#### Prompt
Write out, exactly as they appear, only the lines running from the line with "You are a computer-use agent. 913x378 pixels." to the final line of the listing; include both.

═════ Data for processing

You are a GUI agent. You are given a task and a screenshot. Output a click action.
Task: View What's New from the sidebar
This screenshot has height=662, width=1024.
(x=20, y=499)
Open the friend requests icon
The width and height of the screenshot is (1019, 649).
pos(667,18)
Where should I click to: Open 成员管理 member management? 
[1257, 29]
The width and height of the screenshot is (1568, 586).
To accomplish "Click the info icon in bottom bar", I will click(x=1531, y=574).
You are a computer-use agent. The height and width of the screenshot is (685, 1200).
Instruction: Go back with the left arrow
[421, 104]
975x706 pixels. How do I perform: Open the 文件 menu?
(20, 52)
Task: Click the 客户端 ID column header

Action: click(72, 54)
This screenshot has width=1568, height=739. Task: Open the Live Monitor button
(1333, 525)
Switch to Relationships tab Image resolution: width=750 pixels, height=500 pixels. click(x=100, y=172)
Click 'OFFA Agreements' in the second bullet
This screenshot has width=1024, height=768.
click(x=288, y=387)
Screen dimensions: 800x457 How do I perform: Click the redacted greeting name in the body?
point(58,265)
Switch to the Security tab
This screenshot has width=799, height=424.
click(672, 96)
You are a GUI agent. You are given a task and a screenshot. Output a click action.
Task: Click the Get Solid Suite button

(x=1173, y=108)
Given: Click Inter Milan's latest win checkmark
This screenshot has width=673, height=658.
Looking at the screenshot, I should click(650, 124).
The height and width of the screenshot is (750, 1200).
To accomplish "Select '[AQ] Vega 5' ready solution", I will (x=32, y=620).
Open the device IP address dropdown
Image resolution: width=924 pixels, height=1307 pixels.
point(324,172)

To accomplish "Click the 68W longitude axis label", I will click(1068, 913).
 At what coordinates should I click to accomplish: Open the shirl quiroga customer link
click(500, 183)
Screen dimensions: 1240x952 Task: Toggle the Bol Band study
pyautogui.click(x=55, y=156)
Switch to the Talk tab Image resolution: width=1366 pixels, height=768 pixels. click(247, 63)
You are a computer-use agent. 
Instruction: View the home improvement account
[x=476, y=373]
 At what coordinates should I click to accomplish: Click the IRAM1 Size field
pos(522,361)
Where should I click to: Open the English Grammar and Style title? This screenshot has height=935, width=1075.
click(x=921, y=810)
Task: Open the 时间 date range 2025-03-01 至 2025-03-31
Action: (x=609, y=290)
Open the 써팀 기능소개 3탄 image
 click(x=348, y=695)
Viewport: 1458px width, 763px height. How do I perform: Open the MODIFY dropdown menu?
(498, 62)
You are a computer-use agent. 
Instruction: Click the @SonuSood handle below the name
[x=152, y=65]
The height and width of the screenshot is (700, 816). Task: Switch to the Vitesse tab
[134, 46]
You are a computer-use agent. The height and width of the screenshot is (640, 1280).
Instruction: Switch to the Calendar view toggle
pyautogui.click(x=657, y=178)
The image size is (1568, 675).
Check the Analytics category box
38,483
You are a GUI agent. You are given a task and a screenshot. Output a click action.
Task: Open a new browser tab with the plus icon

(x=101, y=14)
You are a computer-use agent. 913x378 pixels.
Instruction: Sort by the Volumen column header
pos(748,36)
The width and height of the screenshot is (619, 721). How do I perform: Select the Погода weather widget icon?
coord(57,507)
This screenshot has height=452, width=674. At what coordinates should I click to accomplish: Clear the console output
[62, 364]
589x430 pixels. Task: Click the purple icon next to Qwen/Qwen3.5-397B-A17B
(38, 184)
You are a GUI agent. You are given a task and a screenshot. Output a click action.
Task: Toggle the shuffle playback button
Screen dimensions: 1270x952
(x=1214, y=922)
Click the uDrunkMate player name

══════════

#### Response area
You are a computer-use agent. 913x378 pixels.
Instruction: Sort by the Volumen column header
pos(748,36)
The width and height of the screenshot is (619, 721). How do I perform: Select the Погода weather widget icon?
coord(57,507)
This screenshot has height=452, width=674. At what coordinates should I click to accomplish: Clear the console output
[62, 364]
589x430 pixels. Task: Click the purple icon next to Qwen/Qwen3.5-397B-A17B
(38, 184)
You are a GUI agent. You are given a task and a screenshot. Output a click action.
Task: Toggle the shuffle playback button
Screen dimensions: 1270x952
(x=1214, y=922)
Click the uDrunkMate player name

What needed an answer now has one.